And you know folks, as I contemplated this massive subject the last few days, I realized that so little do we touch upon the great truths, even in the process of our worship. And I'd like just to journey with you some of the great truths that are involved at the cross. Take your notes. I'm going to read for you Hebrews chapter 10 verses 1 through 23.

"For the law, having a shadow of the good things to come; and not the very image of the things, can never with these same sacrifices, which they offer continually year after year, make those who approach perfect.
For then would they not have ceased to be offered? For the worshippers, once purified, would have had no more consciousness of sins.
But in those sacrifices there is a reminder of sins every year.
For it is not possible that the blood of bulls and goats could take away sins.
Therefore, when He came into the world, He said:
"Sacrifice and offerings You did not desire, but a body You have prepared for Me. In burnt offerings and sacrifices for sin you had no pleasure. Then I said, Behold I have come-in the volume of the book it is written of Me-to do Your will, O God."
Previously saying, "Sacrifice and offering, burnt offerings, and offerings for sin You did not desire, nor had pleasure in them" (which are offered according to the law), then He said, "Behold, I have come to do Your will, O God." He takes away the first that He may establish the second.
By that will we have been sanctified through the offering of the body of Jesus Christ once for all.
And every priest stands ministering daily and offering repeatedly the same sacrifices, which can never take away sins.
But this Man (speaking of Christ), after He had offered one sacrifice for sins forever, sat down at the right hand of God, from that time waiting till His enemies are made His footstool.
For by one offering He has perfected forever those who are being sanctified.
But the Holy Spirit also witnesses to us; for after He had said before,
"This is the covenant that I will make with them after those days, says the Lord: I will put My laws into their hearts, and in their minds I will write them."
Then He adds, "Their sins and their lawless deeds I will remember no more."
Now where there is remission of these, there is no longer an offering for sin.
Therefore, brethren, having boldness to enter the Holiest by the blood of Jesus,
by a new and living way which He consecrated for us, through the veil, that is, His flesh,
and having a High Priest over the house of God,
let us draw near with a true heart in full assurance of faith, having our hearts sprinkled from an evil conscience and our bodies washed with pure water.
Let us hold fast the confession of our hope without wavering, for He who promised is faithful."

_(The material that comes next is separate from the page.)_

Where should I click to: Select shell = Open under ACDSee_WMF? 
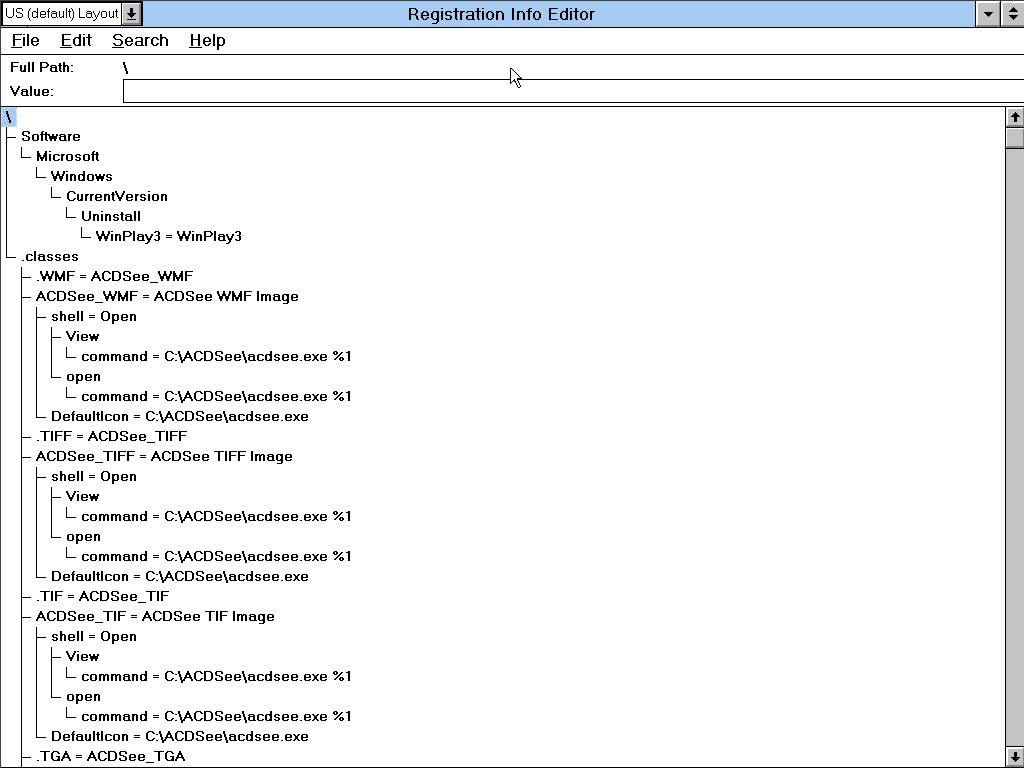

I'm at page 2 in our notes. What was the ultimate cause that led Jesus to come to earth and die on a cross for our sins? And when you journey through the Scriptures you'll come to two conclusions, I believe, two reasons why Jesus came to be that sacrifice to offer Himself once and for all on that cross for your sins and for mine. The Scripture points out two things: the love of God and the justice of God.

The great Scripture verse that I think most of us memorized in our Sunday school days is: For God so loved the world that He gave His only begotten Son, that whosoever believes in Him should not perish but have everlasting life. Now this verse tells us that the initiative in all salvation lies with God. Sometimes Christianity is presented in such a way that it sounds as if God had to be pacified, or as if He had to be persuaded to forgive. Sometimes men speak as if they would draw a picture of a stern, angry, unforgiving God in the Old Testament and a gentle, loving, forgiving Jesus in the new. Sometimes men present the Christian message in such a way that it sounds as if Jesus did something which changed the attitude of God. But John 3:16 tells us that it was with God that it all started...at the back of everything is His love. God is love.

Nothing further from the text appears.